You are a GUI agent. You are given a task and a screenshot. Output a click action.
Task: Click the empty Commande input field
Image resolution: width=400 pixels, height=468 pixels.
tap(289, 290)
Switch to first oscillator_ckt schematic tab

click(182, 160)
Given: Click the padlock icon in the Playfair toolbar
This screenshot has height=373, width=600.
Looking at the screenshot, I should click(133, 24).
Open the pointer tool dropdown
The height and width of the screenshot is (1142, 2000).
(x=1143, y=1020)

◆ ◆ ◆

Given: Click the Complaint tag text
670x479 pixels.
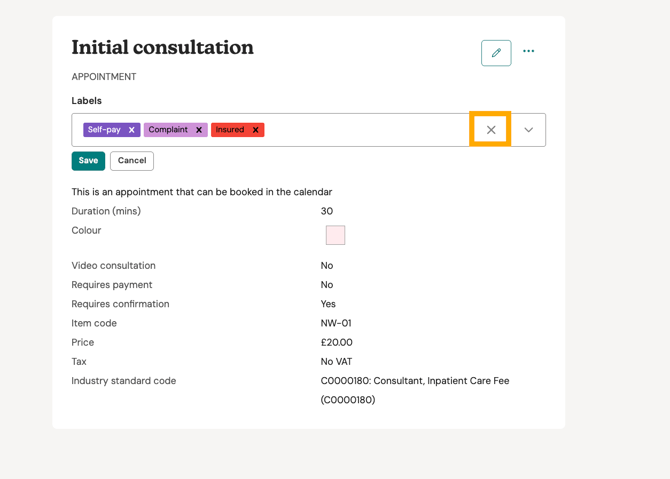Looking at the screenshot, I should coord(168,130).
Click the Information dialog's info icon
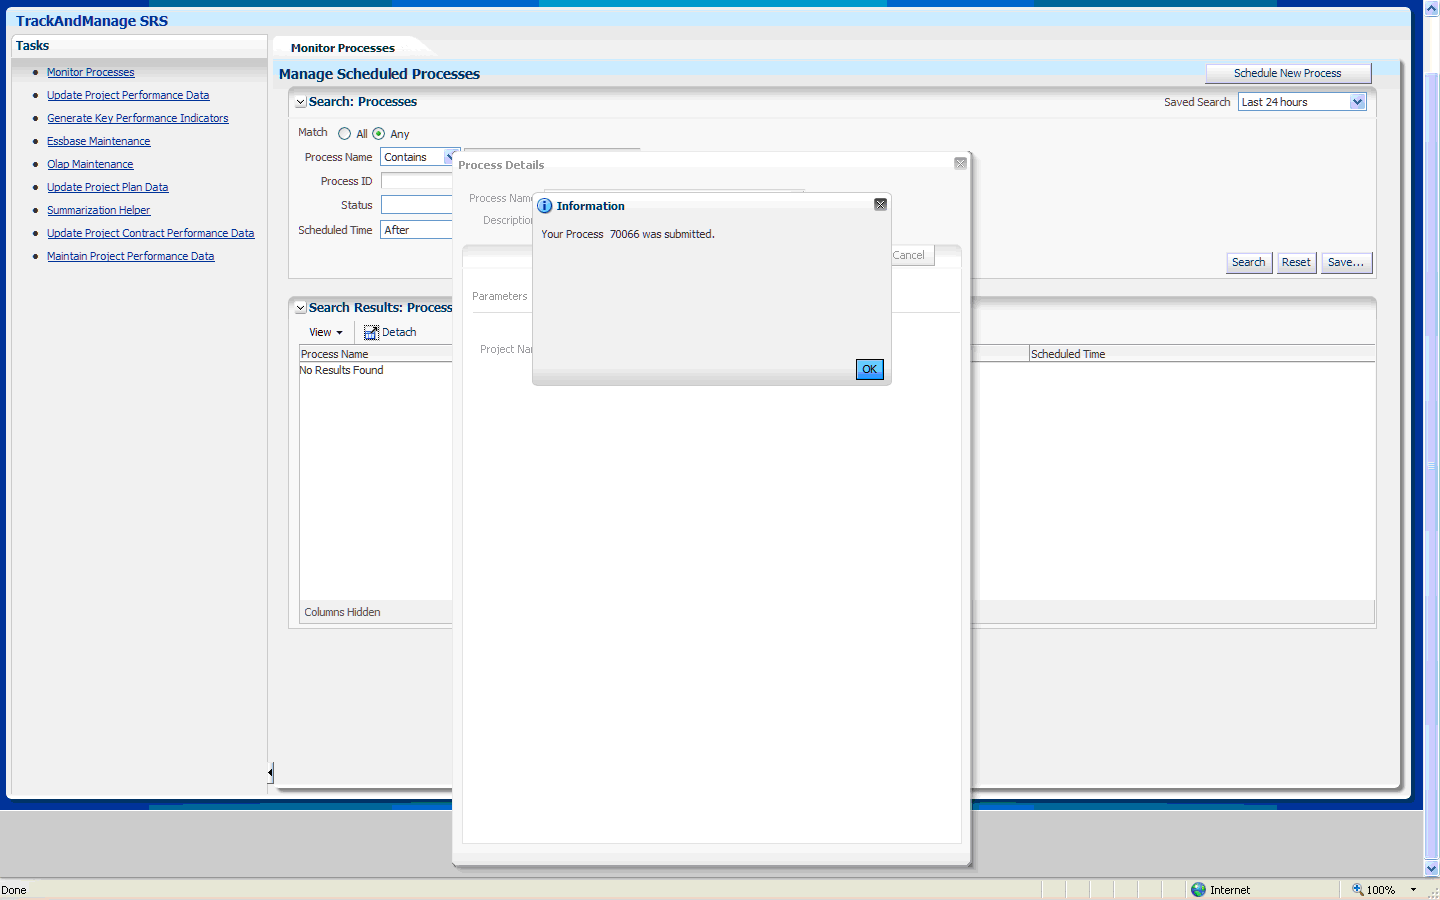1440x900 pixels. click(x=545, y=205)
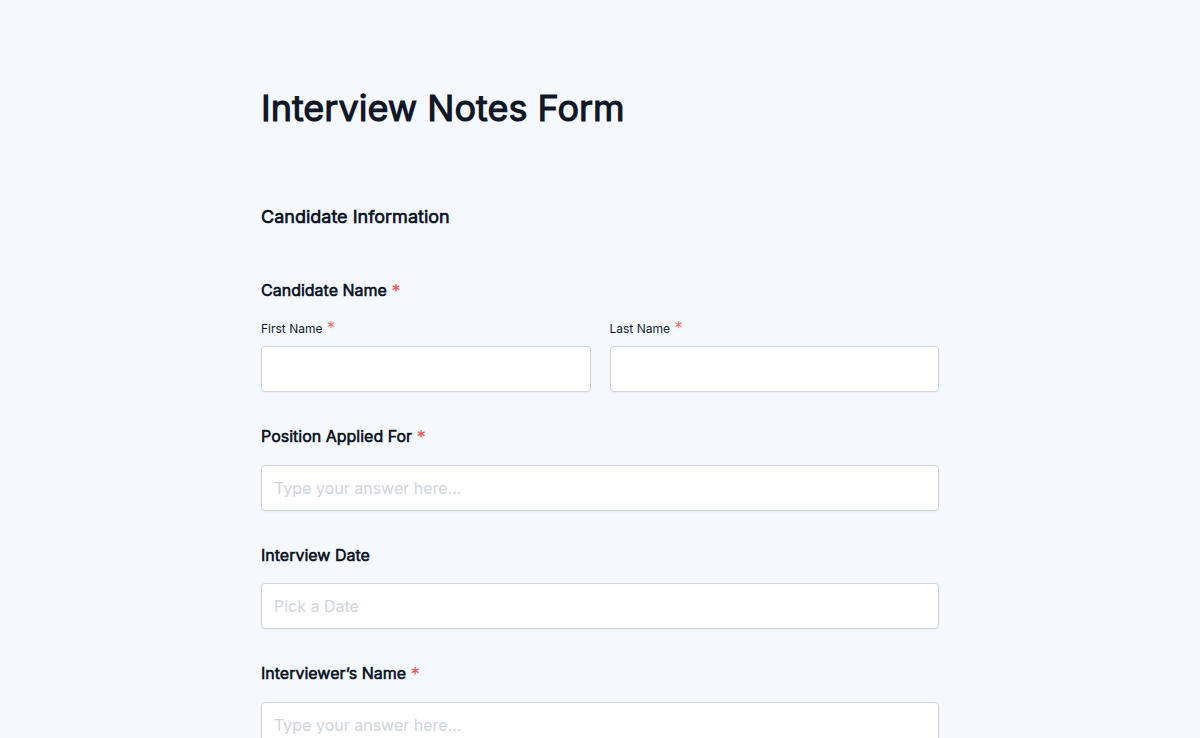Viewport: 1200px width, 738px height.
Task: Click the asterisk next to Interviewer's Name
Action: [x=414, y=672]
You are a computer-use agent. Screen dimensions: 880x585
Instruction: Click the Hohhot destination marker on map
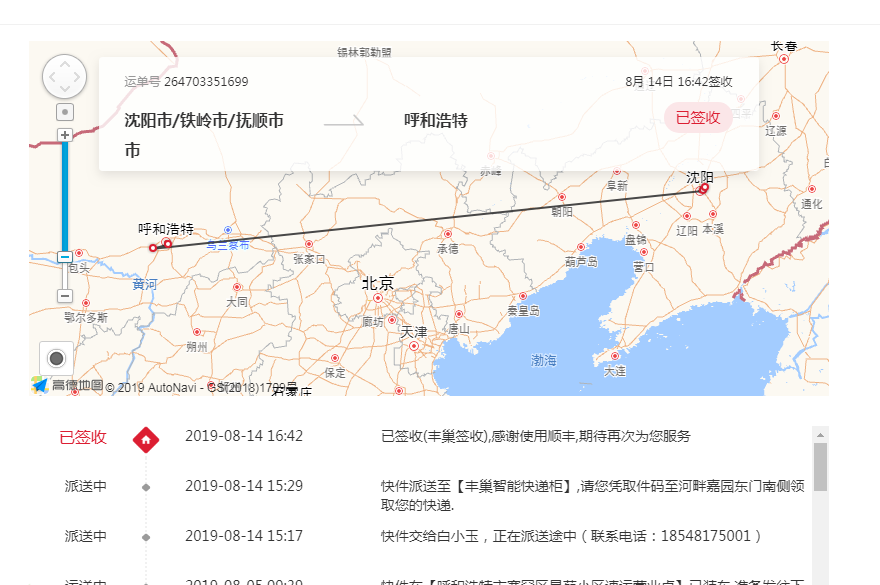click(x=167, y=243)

◆ ◆ ◆

Given problem:
Echo every line in the records from the one containing "Given: Click the Complaint tag text" down to the one containing "Action: [x=414, y=672]", with both of those lines included. Leave the pictures out.

Task answer:
Given: Click the Complaint tag text
670x479 pixels.
Looking at the screenshot, I should coord(168,130).
Click the Information dialog's info icon
1440x900 pixels. click(x=545, y=205)
Viewport: 1200px width, 738px height.
Task: Click the asterisk next to Interviewer's Name
Action: [x=414, y=672]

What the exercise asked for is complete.